The Security Question

So, does this device do what it claims? Yes, from a purely electrical standpoint, it should effectively block data transfer while allowing charging.

But here’s the uncomfortable question: how do you verify this without destructive testing?

The sealed, opaque casing means users must trust that the manufacturer built it correctly, that no malicious components were added, that the device wasn’t tampered with in the supply chain, and that NAB properly vetted their supplier.

The internal space in these devices is more than sufficient to house a microcontroller with wireless capabilities, flash storage for malicious payloads, additional circuitry that could be activated under certain conditions, or hardware keyloggers. While the PCB I examined appeared legitimate, accepting sealed USB devices from unknown sources contradicts fundamental security principles.

The Broader Implications

This raises some interesting questions about security culture and awareness.

The distribution of these devices at CyberCon creates a teachable moment. Security professionals should be the most skeptical of unsolicited USB devices, yet the convenience of free charging adapters can override our better judgment.

Even well-intentioned organizations like NAB may not have the resources to thoroughly audit every promotional item they distribute. Supply chain attacks on hardware are notoriously difficult to detect, and most users lack the tools and knowledge to verify these devices themselves. They must either trust the vendor completely, never use the device, or destroy it for inspection (making it unusable).

Recommendations

If you’re an organization thinking about distributing USB devices, reconsider the practice entirely. In 2025, handing out USB devices at security conferences sends mixed messages about security principles. If you absolutely must do it, provide detailed specifications, PCB layouts, and verification methods. Better yet, distribute information about commercially verified products rather than branded unknowns.

For users, the advice is simple: don’t use promotional USB devices, even from trusted organizations. Buy data blockers from reputable sources with transparent supply chains. If you must use one, buy multiple from different batches and compare them. When possible, use wireless charging to avoid the USB data/power coupling entirely, or just carry your own known-good cables.

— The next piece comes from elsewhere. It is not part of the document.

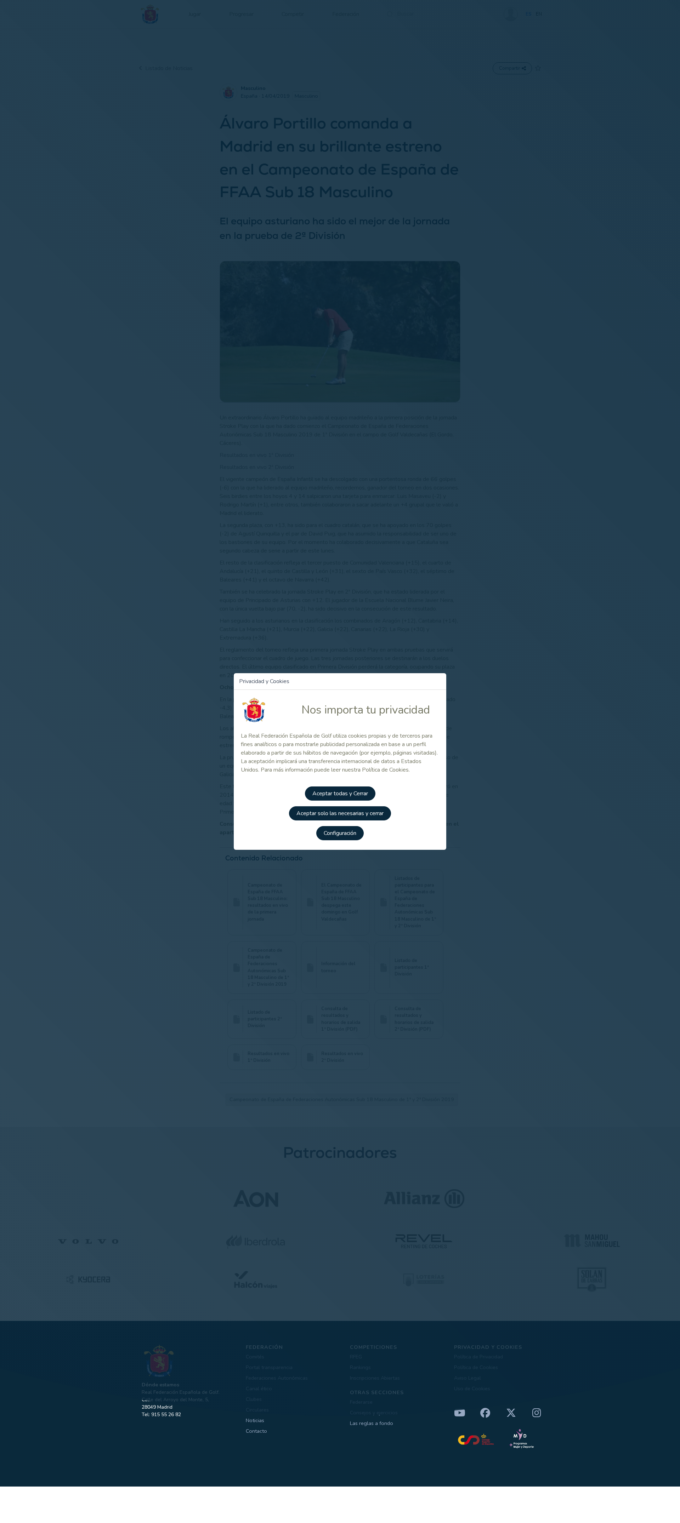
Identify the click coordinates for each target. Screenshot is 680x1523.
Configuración (340, 833)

Conference organizers might want to set policies around USB device giveaways at security events, or at least provide secure, verified charging options instead. If you allow them, make it a teaching opportunity about hardware trust.

Conclusion

The NAB data blocker appears to be a legitimate, functional device that does what it claims. The electrical design is sound, using standard USB Type-C configuration with appropriate data line blocking.

However, the deeper lesson isn’t about this specific device—it’s about the principle of hardware trust. At a cybersecurity conference, we should be modeling best practices, not distributing sealed USB devices that require blind trust to use safely.

The next time someone offers you a “free” USB device, remember: in security, trust isn’t free, and sometimes the most expensive thing you can accept is a gift you can’t verify.

Disclaimer: This analysis is based on one sample device and does not constitute a comprehensive security audit. The findings suggest the device functions as advertised, but individual verification is impossible without destructive testing. Users should make their own informed decisions about using any USB device from unknown sources.